Imagine: The Days the Music Lived

Imagine: Buddy Holly doesn't get on the plane in Iowa. The weather gets worse and the pilot refuses to take off.

The Winter Dance Tour collapses in near disaster. The next night, a small plane crashes near Clear Lake, Iowa, killing all four on board; it is the same plane the musicians had planned to ride.

Shaken by his escape from death, Buddy Holly is shuffled off to low-budget American pop-rock tours of Europe. Two years later in 1961 he is touring in Germany and looking for a new band to replace the Crickets (who had been spun off into a separate group in various legal battles with his record company).

In Hamburg he picks up an obscure band out of Liverpool as his backing group. Buddy enjoys the environment of England and elects to stay there. Buddy and The Beat Boys begin scoring hits. The lineup is, Buddy Holly, lead guitar, various instruments and lead vocals; John Lennon, rhythm guitar and backing vocals; Paul McCartney, piano-keyboards and backing vocals; George Harrison, guitar-vocals; Stu Sutcliffe, bass; Pete Best, drums.

Due to residual legal hassles between Holly and his U.S. record label, Decca, Decca turns down the group at audition. EMI signs them and assigns them to their Parlophone subsidiary. Parlophone producer George Martin is assigned to the group. Martin is aware of Holly's background and production experience and gives him wide authority over the recordings.

In 1962, after a name change to "Buddy and The Beatles," Buddy is dissatisfied with Sutcliffe and Best. Sutcliffe quits to attend art school in Germany and McCartney switches to bass; John, Paul and George recommend Liverpool mate Ringo Starr as Best's replacement on drums.

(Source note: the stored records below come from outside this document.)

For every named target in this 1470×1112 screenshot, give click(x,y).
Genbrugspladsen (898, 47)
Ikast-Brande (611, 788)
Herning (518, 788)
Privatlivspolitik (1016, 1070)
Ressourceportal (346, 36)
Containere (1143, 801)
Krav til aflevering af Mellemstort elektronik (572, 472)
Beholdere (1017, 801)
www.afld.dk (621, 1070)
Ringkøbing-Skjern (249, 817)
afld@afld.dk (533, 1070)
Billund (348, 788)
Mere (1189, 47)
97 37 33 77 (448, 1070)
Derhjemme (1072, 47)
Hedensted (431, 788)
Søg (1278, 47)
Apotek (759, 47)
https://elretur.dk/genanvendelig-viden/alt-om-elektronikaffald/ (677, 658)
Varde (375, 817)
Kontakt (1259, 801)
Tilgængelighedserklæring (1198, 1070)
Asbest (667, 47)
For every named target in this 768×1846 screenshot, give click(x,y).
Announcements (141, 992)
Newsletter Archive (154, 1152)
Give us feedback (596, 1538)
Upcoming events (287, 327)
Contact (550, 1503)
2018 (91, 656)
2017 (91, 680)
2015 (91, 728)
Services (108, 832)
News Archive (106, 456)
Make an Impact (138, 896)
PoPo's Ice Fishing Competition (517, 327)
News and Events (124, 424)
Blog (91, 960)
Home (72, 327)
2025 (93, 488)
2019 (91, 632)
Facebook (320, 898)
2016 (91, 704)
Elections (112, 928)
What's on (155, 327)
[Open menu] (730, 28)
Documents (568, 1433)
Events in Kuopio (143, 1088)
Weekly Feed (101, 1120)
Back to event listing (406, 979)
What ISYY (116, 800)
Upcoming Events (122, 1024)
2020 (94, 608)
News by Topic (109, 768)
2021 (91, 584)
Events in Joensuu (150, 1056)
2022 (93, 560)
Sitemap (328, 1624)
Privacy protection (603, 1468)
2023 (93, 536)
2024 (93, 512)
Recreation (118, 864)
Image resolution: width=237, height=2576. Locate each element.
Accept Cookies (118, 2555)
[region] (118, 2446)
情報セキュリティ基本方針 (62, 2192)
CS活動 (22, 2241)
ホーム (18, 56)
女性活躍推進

In 1963 Buddy's wife Maria Elena has a difficult pregnancy and Buddy has to take several months off from touring and recording before his son, John Paul Holley, is born. During this time EMI demands more songs out of the band. Buddy recommends John and Paul begin writing additional songs. In November 1963 the first Beatles album credited solely to the group, "I'll Tell You Something!," is released.

Track Listing:
1. I Wanna Hold Your Hand (Lennon-McCartney)
2. Raining In My Heart (Holly-McCartney)
3. Please Please Me (Lennon-McCartney)
4. Peggy Sue Got Married (Holly)
5. She Loves You (Lennon-McCartney)
6. True Love Ways (Holly)
7. Learning The Game (Holly-Lennon)
8. Ting-A-Ling (Ahmet Ertetgun; arr. Holly; Starr on lead vocals)
9. Love Is Strange (Micky and Sylvia)
10. You Can't Do That (Lennon-McCartney)
11. Slippin' And Slidin' (Little Richard; co-lead vocals, Holly and Lennon)
12. Cry For A Shadow (Lennon-Harrison)
13. It Doesn't Matter Anymore (Anka)
14. Socked In (Holly) This is an "extremely unusual" recording featuring surrealistic string arrangements and distorted tape effects. Holly's voice sounds like a distant foghorn across an ocean. Some distributors claim the song is "too weird" for their listeners and it is deleted from second pressings of the album.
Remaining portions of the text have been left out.